(Saved data entries)

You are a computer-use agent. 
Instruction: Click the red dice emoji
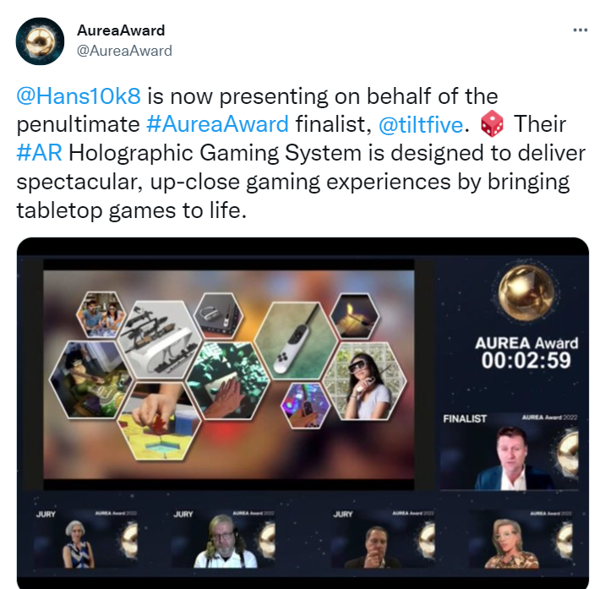[x=492, y=124]
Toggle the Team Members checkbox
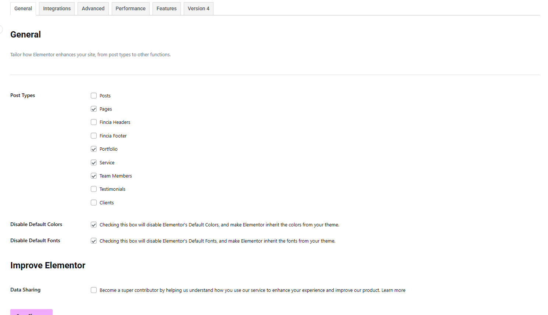Image resolution: width=548 pixels, height=315 pixels. tap(94, 176)
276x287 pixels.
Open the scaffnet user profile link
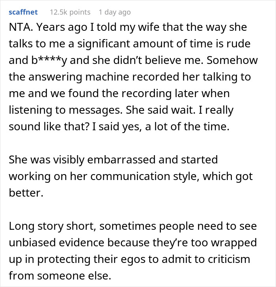click(x=24, y=12)
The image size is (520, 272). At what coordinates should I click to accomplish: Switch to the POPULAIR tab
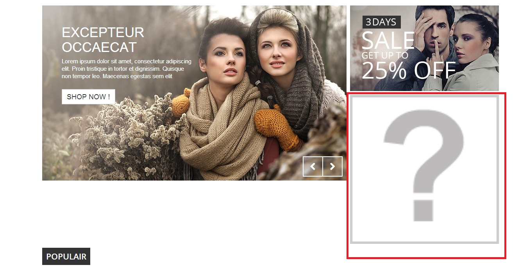pyautogui.click(x=66, y=256)
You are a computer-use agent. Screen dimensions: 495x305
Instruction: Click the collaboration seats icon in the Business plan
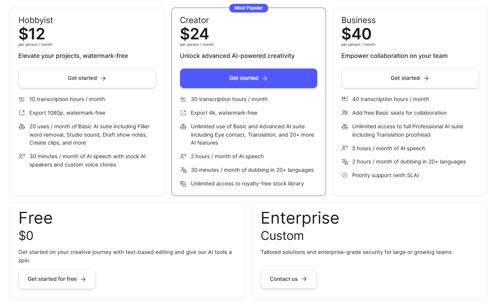345,113
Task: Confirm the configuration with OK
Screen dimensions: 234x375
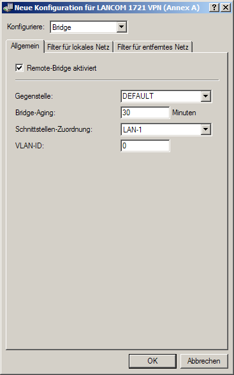Action: pos(152,361)
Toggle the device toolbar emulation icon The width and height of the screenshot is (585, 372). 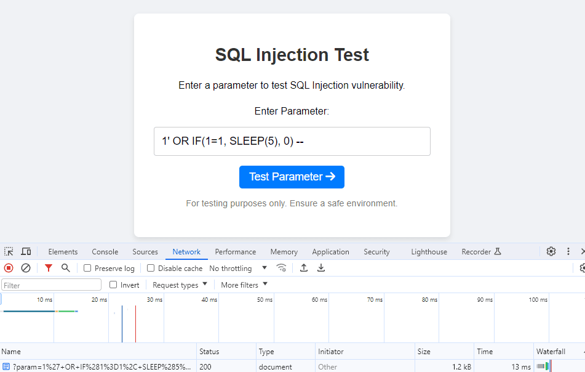click(25, 251)
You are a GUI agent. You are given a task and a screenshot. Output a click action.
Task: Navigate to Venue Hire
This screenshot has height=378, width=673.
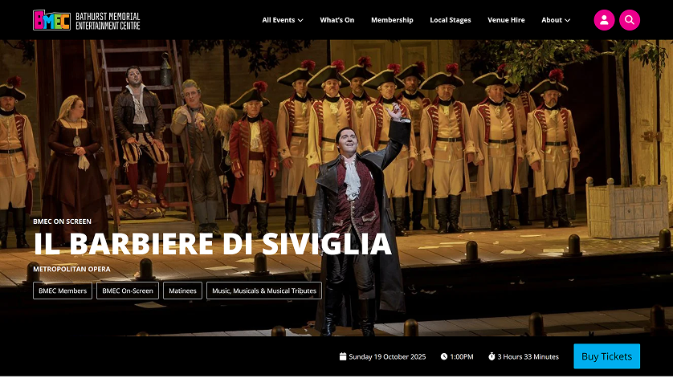[x=506, y=20]
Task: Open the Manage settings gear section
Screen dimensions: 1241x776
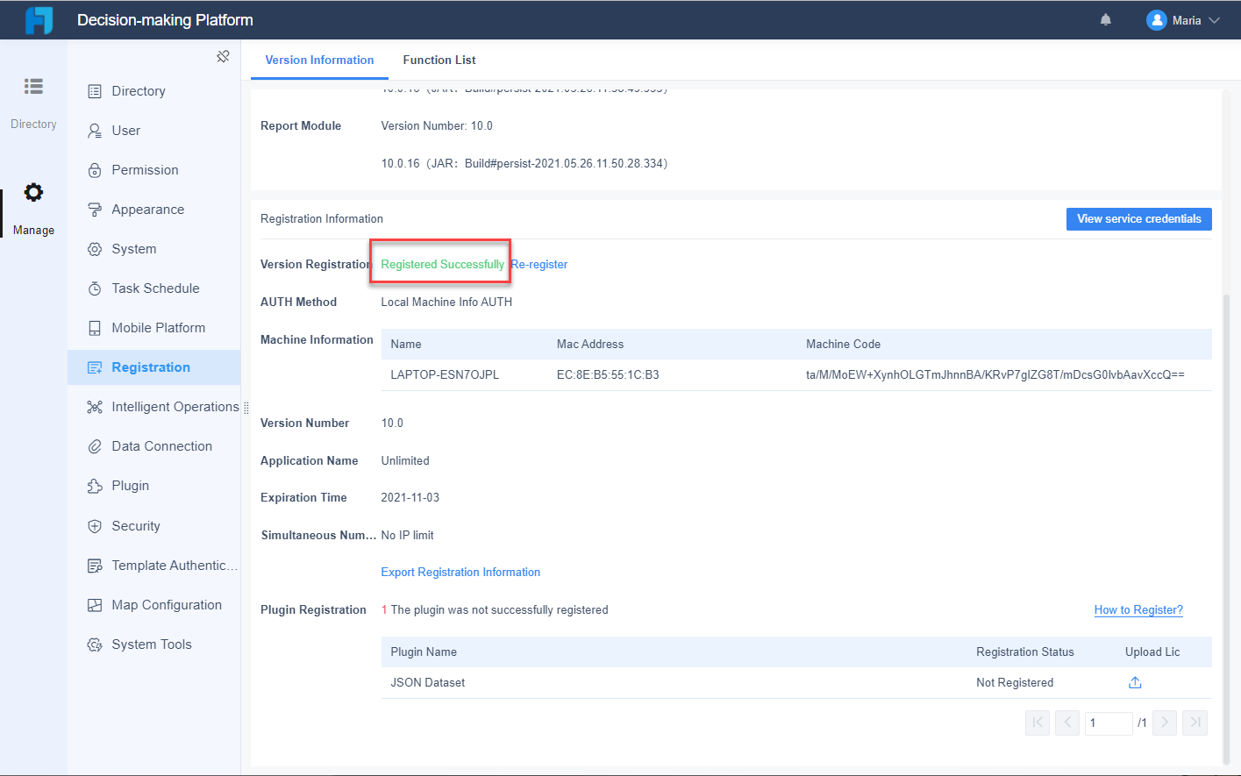Action: click(x=32, y=209)
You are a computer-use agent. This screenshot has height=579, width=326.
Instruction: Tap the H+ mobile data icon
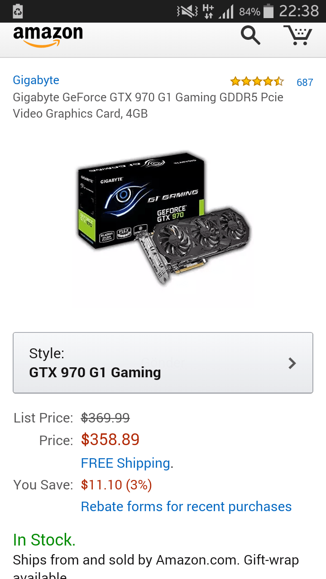click(x=208, y=11)
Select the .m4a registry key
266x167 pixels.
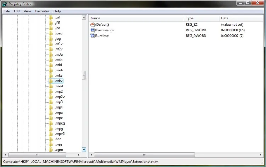tap(59, 60)
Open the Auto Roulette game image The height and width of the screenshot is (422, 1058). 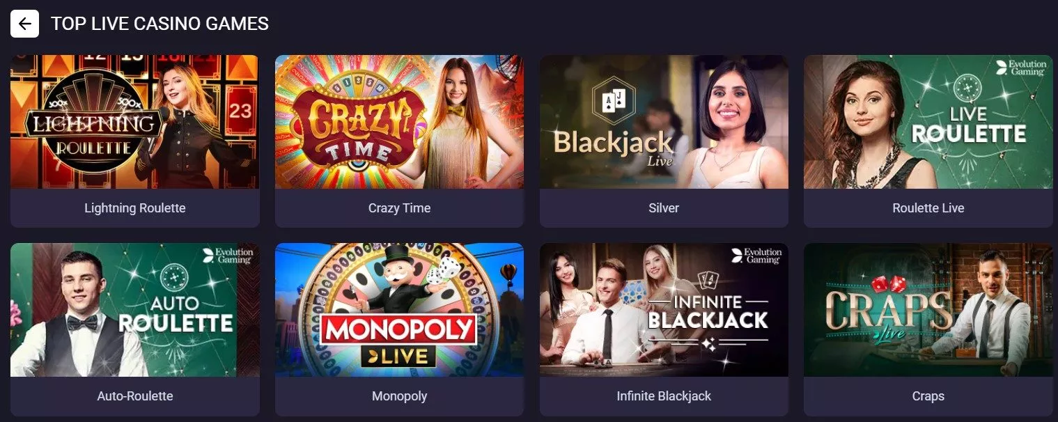click(134, 310)
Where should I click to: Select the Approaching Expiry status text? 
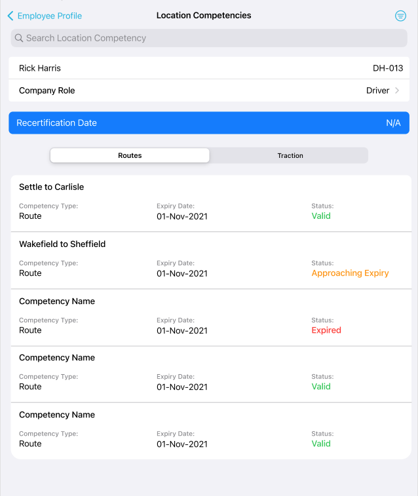[x=350, y=273]
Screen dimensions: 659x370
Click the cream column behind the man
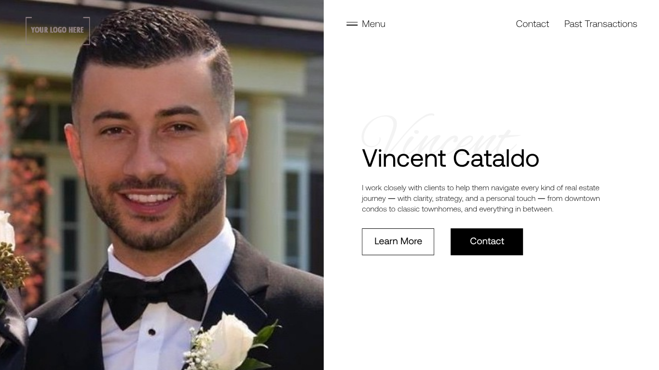(x=267, y=178)
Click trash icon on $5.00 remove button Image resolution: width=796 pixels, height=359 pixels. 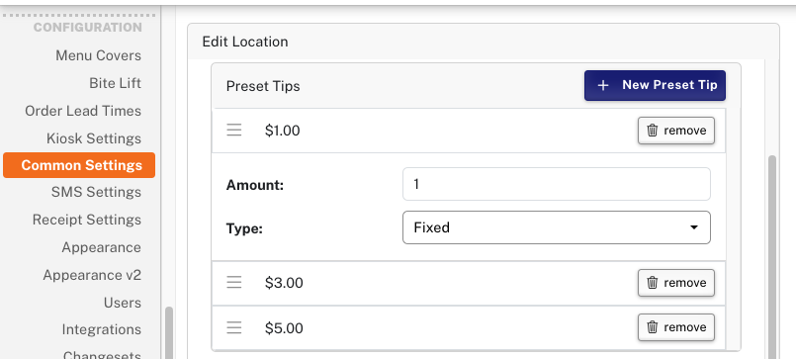click(653, 327)
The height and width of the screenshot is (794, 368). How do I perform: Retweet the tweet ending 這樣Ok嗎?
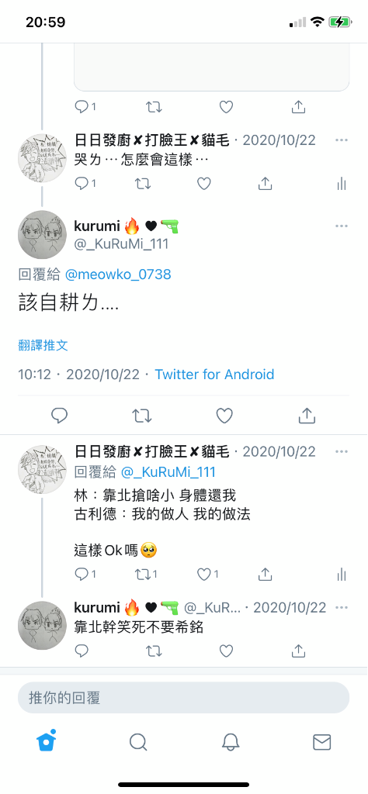(x=146, y=575)

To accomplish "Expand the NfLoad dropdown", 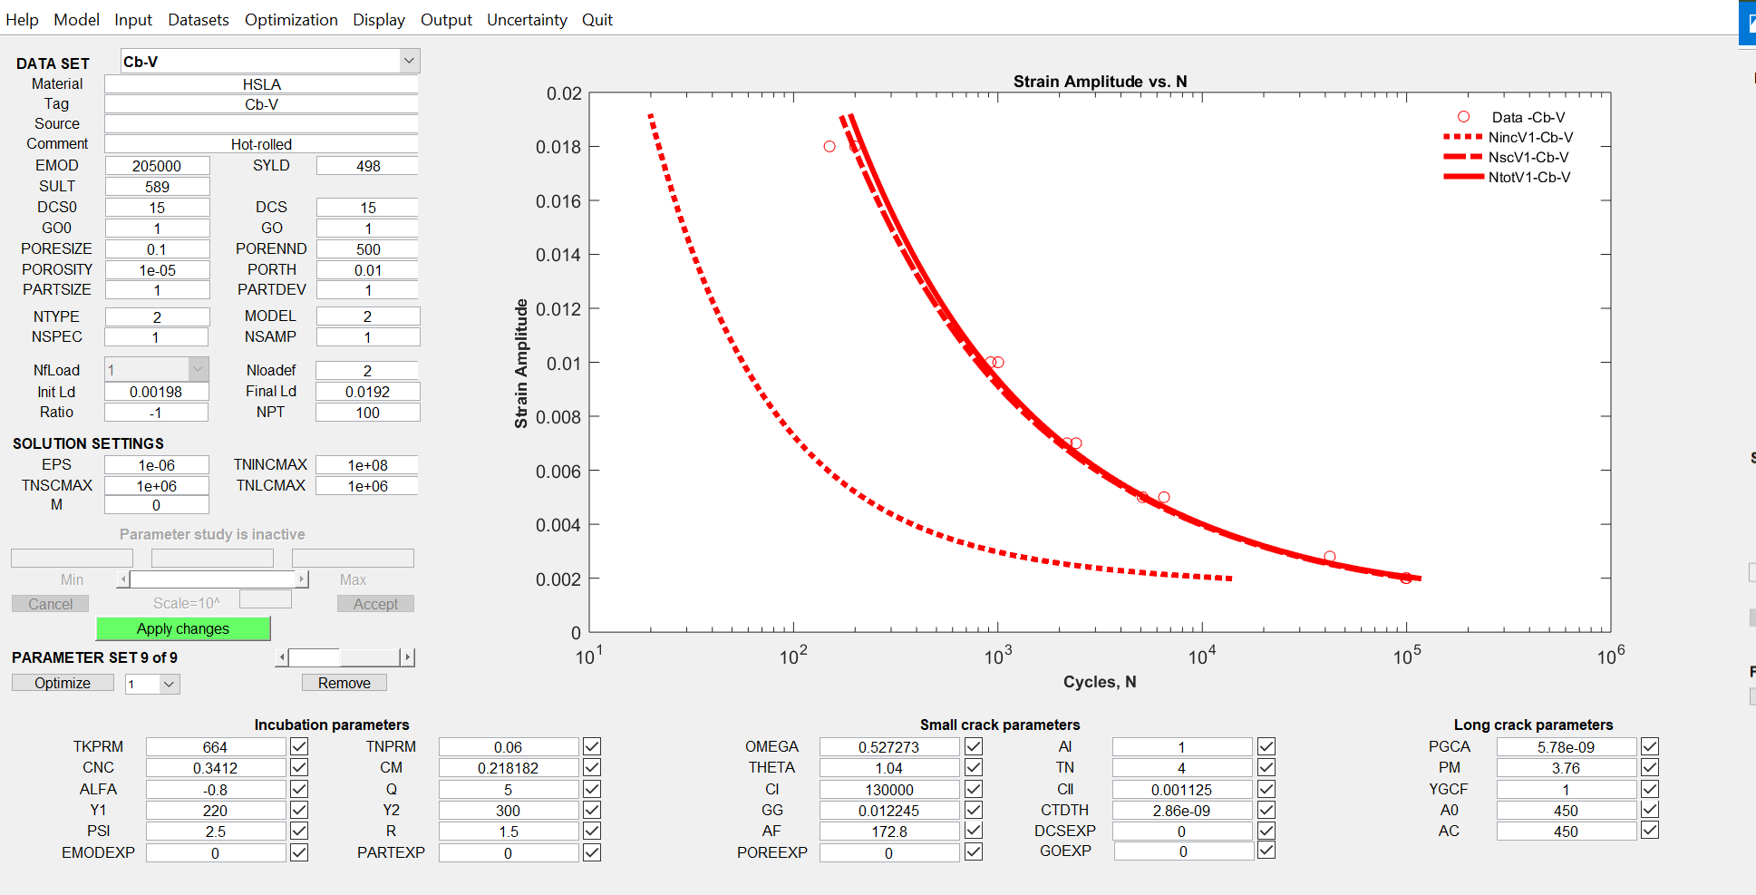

## EXERCISE
Only the lines from the one that holds "The height and width of the screenshot is (794, 368)." through the end of the records above should be printed again, exactly as they are. Leave out the pictures.

## EXERCISE OUTPUT
The height and width of the screenshot is (794, 368). How do I perform: Retweet the tweet ending 這樣Ok嗎?
(x=146, y=575)

To accomplish "Expand the NfLoad dropdown", 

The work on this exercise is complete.